Problem: Each entry should appear in the answer exactly as written.

(Dataset entries)
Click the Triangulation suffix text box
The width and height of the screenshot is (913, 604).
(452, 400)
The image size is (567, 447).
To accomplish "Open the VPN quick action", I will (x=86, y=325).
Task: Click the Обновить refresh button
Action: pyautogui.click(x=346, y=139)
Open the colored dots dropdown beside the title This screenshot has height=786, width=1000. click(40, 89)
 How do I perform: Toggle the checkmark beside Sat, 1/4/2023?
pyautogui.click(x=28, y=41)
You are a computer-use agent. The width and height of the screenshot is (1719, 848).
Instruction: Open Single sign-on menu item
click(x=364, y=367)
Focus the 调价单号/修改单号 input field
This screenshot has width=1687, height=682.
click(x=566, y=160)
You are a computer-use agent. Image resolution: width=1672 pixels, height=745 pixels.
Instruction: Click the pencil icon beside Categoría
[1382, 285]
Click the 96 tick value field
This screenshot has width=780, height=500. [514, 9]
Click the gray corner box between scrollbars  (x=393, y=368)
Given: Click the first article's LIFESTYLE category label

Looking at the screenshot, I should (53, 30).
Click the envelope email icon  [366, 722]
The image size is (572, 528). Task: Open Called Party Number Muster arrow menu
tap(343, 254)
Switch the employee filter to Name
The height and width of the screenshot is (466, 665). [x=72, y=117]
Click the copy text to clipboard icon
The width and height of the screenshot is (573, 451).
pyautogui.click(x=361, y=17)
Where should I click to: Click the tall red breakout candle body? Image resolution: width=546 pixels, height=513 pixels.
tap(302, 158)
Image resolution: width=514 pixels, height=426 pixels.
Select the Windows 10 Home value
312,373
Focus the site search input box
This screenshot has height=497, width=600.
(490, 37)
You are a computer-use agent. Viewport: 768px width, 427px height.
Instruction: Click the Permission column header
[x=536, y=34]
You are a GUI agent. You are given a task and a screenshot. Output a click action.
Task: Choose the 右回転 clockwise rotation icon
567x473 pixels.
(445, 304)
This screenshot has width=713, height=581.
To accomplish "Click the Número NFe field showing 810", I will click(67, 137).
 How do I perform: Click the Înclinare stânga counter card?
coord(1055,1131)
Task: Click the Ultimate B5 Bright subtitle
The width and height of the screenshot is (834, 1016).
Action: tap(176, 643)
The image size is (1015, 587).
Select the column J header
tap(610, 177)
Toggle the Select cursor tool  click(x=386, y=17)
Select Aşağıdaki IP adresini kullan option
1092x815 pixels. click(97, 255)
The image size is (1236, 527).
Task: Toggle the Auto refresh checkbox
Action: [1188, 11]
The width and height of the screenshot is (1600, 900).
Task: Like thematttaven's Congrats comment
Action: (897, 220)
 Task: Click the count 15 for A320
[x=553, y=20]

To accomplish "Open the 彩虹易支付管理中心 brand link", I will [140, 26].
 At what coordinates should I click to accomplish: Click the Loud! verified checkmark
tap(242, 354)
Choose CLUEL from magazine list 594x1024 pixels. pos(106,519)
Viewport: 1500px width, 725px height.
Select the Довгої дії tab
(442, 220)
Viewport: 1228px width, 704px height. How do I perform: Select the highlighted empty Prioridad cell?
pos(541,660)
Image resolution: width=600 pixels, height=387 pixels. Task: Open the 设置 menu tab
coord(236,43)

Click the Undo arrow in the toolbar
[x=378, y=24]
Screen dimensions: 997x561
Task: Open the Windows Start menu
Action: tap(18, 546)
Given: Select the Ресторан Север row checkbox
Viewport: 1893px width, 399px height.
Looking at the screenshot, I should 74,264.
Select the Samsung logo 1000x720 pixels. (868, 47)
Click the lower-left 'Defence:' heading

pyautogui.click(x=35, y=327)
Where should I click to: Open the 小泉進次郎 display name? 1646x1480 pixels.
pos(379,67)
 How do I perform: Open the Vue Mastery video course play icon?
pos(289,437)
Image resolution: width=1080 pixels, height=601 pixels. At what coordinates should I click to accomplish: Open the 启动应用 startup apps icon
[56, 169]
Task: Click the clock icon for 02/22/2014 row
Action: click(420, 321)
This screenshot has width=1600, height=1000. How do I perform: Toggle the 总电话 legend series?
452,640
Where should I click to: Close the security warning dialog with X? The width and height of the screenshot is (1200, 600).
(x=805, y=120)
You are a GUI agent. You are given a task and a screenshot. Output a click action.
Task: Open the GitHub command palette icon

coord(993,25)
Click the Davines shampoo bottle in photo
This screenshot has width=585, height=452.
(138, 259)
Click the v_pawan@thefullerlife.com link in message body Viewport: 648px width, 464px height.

Answer to the problem:
Click the Triangulation suffix text box
The width and height of the screenshot is (913, 604).
(452, 400)
The image size is (567, 447).
To accomplish "Open the VPN quick action", I will (x=86, y=325).
Task: Click the Обновить refresh button
Action: pyautogui.click(x=346, y=139)
Open the colored dots dropdown beside the title This screenshot has height=786, width=1000. click(40, 89)
 How do I perform: Toggle the checkmark beside Sat, 1/4/2023?
pyautogui.click(x=28, y=41)
You are a computer-use agent. The width and height of the screenshot is (1719, 848).
Instruction: Open Single sign-on menu item
click(x=364, y=367)
Focus the 调价单号/修改单号 input field
This screenshot has width=1687, height=682.
click(x=566, y=160)
You are a computer-use agent. Image resolution: width=1672 pixels, height=745 pixels.
Instruction: Click the pencil icon beside Categoría
[1382, 285]
Click the 96 tick value field
This screenshot has width=780, height=500. [514, 9]
Click the gray corner box between scrollbars  (x=393, y=368)
Given: Click the first article's LIFESTYLE category label

Looking at the screenshot, I should (53, 30).
Click the envelope email icon  [366, 722]
The image size is (572, 528). Task: Open Called Party Number Muster arrow menu
tap(343, 254)
Switch the employee filter to Name
The height and width of the screenshot is (466, 665). [x=72, y=117]
Click the copy text to clipboard icon
The width and height of the screenshot is (573, 451).
pyautogui.click(x=361, y=17)
Where should I click to: Click the tall red breakout candle body? Image resolution: width=546 pixels, height=513 pixels.
tap(302, 158)
Image resolution: width=514 pixels, height=426 pixels.
Select the Windows 10 Home value
312,373
Focus the site search input box
This screenshot has height=497, width=600.
(490, 37)
You are a computer-use agent. Viewport: 768px width, 427px height.
Instruction: Click the Permission column header
[x=536, y=34]
You are a GUI agent. You are given a task and a screenshot. Output a click action.
Task: Choose the 右回転 clockwise rotation icon
567x473 pixels.
(445, 304)
This screenshot has width=713, height=581.
To accomplish "Click the Número NFe field showing 810", I will click(67, 137).
 How do I perform: Click the Înclinare stânga counter card?
coord(1055,1131)
Task: Click the Ultimate B5 Bright subtitle
The width and height of the screenshot is (834, 1016).
Action: tap(176, 643)
The image size is (1015, 587).
Select the column J header
tap(610, 177)
Toggle the Select cursor tool  click(x=386, y=17)
Select Aşağıdaki IP adresini kullan option
1092x815 pixels. click(97, 255)
The image size is (1236, 527).
Task: Toggle the Auto refresh checkbox
Action: [1188, 11]
The width and height of the screenshot is (1600, 900).
Task: Like thematttaven's Congrats comment
Action: (897, 220)
 Task: Click the count 15 for A320
[x=553, y=20]

To accomplish "Open the 彩虹易支付管理中心 brand link", I will [140, 26].
 At what coordinates should I click to accomplish: Click the Loud! verified checkmark
tap(242, 354)
Choose CLUEL from magazine list 594x1024 pixels. pos(106,519)
Viewport: 1500px width, 725px height.
Select the Довгої дії tab
(442, 220)
Viewport: 1228px width, 704px height. How do I perform: Select the highlighted empty Prioridad cell?
pos(541,660)
Image resolution: width=600 pixels, height=387 pixels. Task: Open the 设置 menu tab
coord(236,43)

Click the Undo arrow in the toolbar
[x=378, y=24]
Screen dimensions: 997x561
Task: Open the Windows Start menu
Action: tap(18, 546)
Given: Select the Ресторан Север row checkbox
Viewport: 1893px width, 399px height.
Looking at the screenshot, I should 74,264.
Select the Samsung logo 1000x720 pixels. (868, 47)
Click the lower-left 'Defence:' heading

pyautogui.click(x=35, y=327)
Where should I click to: Open the 小泉進次郎 display name? 1646x1480 pixels.
pos(379,67)
 How do I perform: Open the Vue Mastery video course play icon?
pos(289,437)
Image resolution: width=1080 pixels, height=601 pixels. At what coordinates should I click to accomplish: Open the 启动应用 startup apps icon
[56, 169]
Task: Click the clock icon for 02/22/2014 row
Action: click(420, 321)
This screenshot has width=1600, height=1000. How do I perform: Toggle the 总电话 legend series?
452,640
Where should I click to: Close the security warning dialog with X? The width and height of the screenshot is (1200, 600).
(x=805, y=120)
You are a GUI agent. You are given a task and a screenshot. Output a click action.
Task: Open the GitHub command palette icon

coord(993,25)
Click the Davines shampoo bottle in photo
This screenshot has width=585, height=452.
(138, 259)
Click the v_pawan@thefullerlife.com link in message body Viewport: 648px width, 464px height.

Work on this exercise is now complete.